Beginning with the line that holds "Open the 処置検索 function", copy every remaining line of the listing below exactly, and leave the pictures out.

•••••

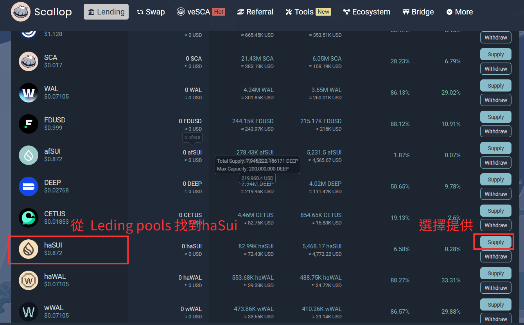
Task: Click the CETUS token icon
Action: click(29, 218)
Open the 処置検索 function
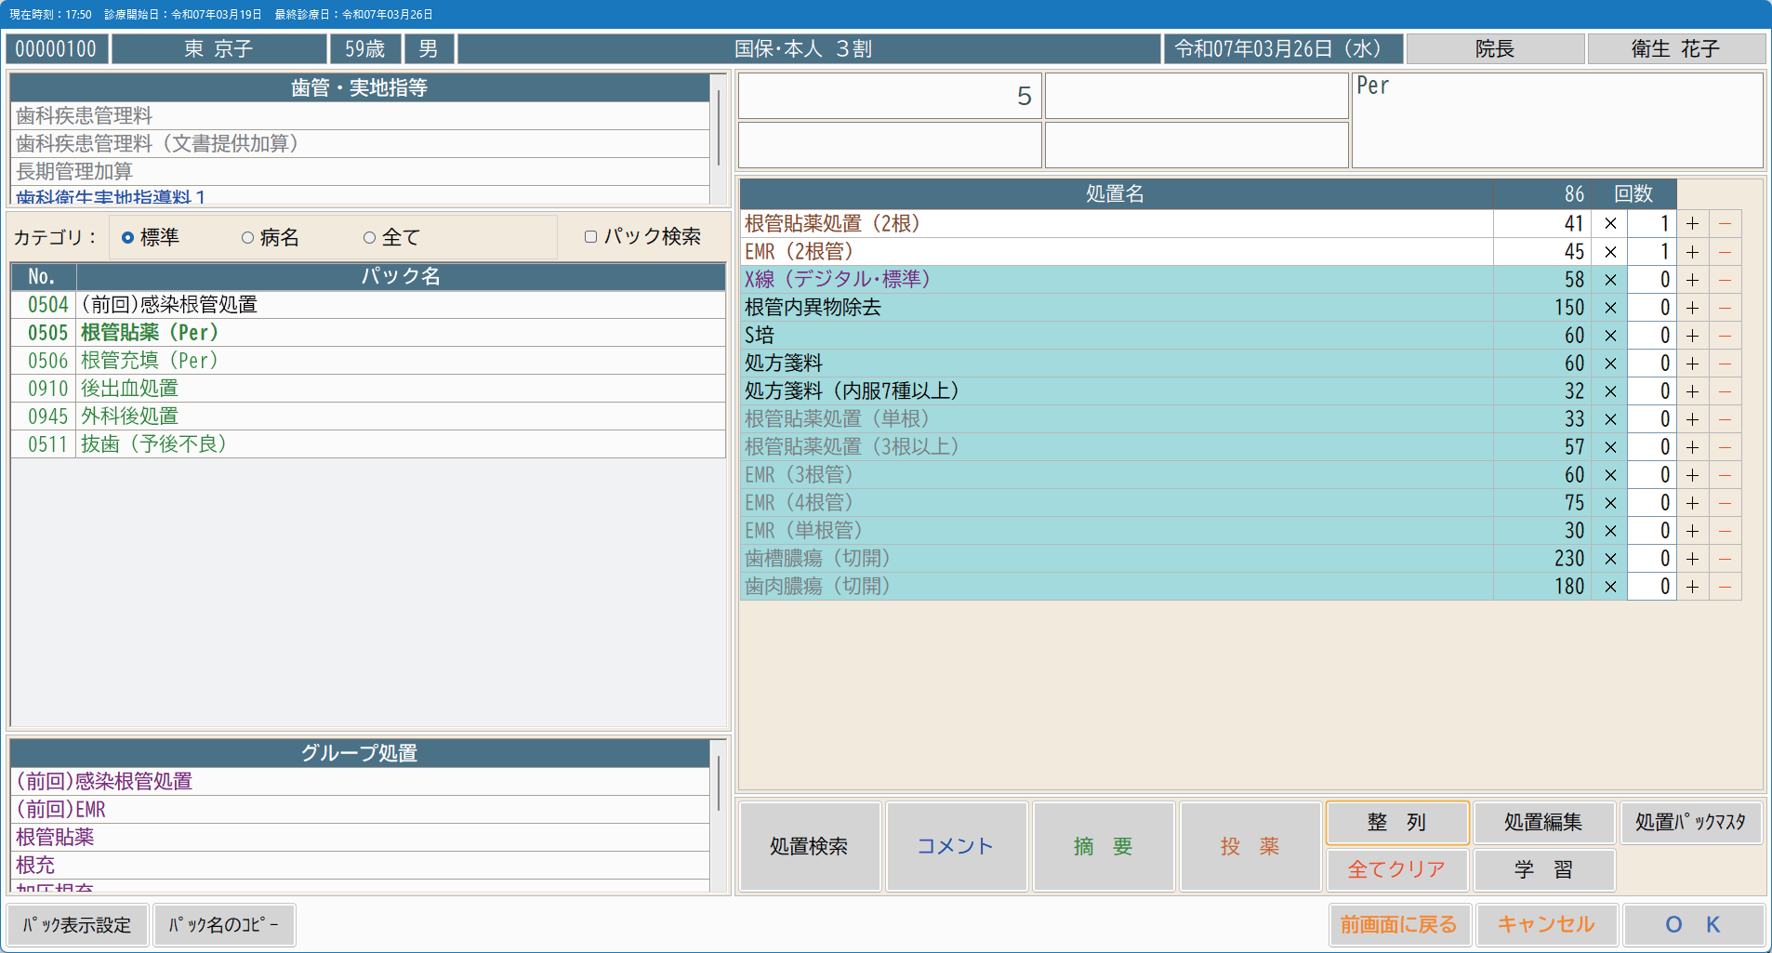Screen dimensions: 1772x953 tap(808, 846)
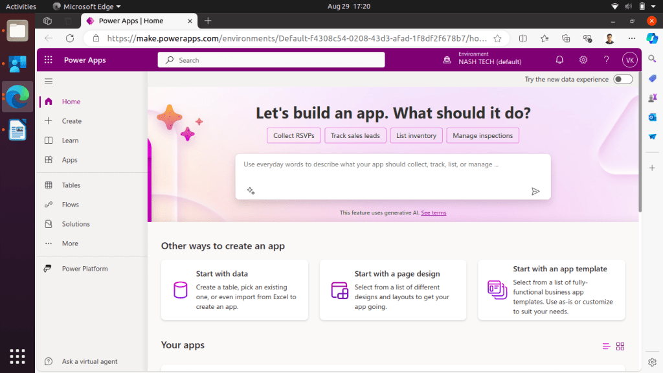Click the VK account avatar
Viewport: 663px width, 373px height.
(x=629, y=59)
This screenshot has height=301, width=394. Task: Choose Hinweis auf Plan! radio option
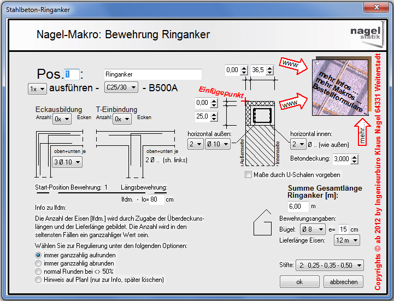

•••••

Expected answer =
Open the 処置検索 function
Screen dimensions: 1772x953 tap(808, 846)
Click the VK account avatar
Viewport: 663px width, 373px height.
(x=629, y=59)
This screenshot has height=301, width=394. Task: Choose Hinweis auf Plan! radio option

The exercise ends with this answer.